L’éditeur suédois Thunderful Publishing avait un programme chargé pour cette fin d’année, ayant coup sur coup sorti White Shadows (on avait bien aimé), Firegirl (on avait moins aimé) et The Gunk. Ce dernier cas est cependant atypique : exclu destinée aux plateformes Microsoft, il s’agit d’un puzzle platformer 3D très scénarisé mettant en scène un duo haut en couleur… Bref un pitch qui semble tout droit sorti d’une jaquette de jeu des années 90.

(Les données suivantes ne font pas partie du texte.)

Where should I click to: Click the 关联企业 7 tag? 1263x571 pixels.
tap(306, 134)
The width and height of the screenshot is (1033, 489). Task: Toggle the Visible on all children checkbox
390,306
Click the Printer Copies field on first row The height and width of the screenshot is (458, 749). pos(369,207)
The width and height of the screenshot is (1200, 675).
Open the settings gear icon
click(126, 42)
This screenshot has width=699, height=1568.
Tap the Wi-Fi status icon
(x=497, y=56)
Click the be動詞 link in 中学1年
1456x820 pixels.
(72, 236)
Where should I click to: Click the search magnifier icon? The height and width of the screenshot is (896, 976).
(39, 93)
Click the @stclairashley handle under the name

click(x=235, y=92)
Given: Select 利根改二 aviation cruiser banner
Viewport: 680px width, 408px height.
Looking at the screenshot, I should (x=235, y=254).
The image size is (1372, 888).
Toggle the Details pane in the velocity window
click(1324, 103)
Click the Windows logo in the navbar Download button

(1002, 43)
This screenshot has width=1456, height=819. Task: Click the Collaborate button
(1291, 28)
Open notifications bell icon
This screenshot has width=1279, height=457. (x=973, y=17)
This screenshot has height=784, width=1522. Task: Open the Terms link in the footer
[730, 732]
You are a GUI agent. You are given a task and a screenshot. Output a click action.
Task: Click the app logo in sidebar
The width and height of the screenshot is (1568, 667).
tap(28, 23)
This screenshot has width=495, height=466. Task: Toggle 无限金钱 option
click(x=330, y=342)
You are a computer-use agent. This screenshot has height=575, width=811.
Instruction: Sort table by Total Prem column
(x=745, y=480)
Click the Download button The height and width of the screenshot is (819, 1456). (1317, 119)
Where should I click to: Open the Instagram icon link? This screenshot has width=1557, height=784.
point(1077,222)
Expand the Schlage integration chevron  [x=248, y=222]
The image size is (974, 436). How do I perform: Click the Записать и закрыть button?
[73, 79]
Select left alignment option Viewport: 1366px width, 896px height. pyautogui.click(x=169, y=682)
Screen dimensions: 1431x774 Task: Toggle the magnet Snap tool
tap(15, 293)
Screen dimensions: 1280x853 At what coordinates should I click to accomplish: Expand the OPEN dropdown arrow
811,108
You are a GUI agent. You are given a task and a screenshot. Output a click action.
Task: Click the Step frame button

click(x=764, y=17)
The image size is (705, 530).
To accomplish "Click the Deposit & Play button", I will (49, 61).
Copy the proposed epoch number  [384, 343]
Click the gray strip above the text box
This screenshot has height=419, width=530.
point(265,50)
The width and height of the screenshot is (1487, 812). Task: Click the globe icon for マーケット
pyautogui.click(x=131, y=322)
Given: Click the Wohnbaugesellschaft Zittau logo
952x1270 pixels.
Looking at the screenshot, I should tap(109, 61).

La philosophie de game design du studio Image & Form Games (créateur de la saga Steamworld) s’est toujours appuyée sur une vibe assez retro et nostalgique, mais rarement un de leurs jeux n’aura à ce point ressemblé à un mélange de différentes expériences issues des différentes générations de consoles. Avec son gameplay d’aspiration de trucs qui évoque Super Mario Sunshine et Luigi’s Mansion et son intrigue coincée quelque part entre Jak & Daxter et Beyond Good and Evil, on aurait pu craindre que cette histoire de boue spatiale tourne vite à la farce rétrograde… Mais ô surprise, il n’en est rien, et The Gunk, sans rien révolutionner, se place comme l’une des expériences les plus solides et carrées de cette toute fin d’année vidéoludique. Parfois, il suffit de quelques belles idées bien agencées.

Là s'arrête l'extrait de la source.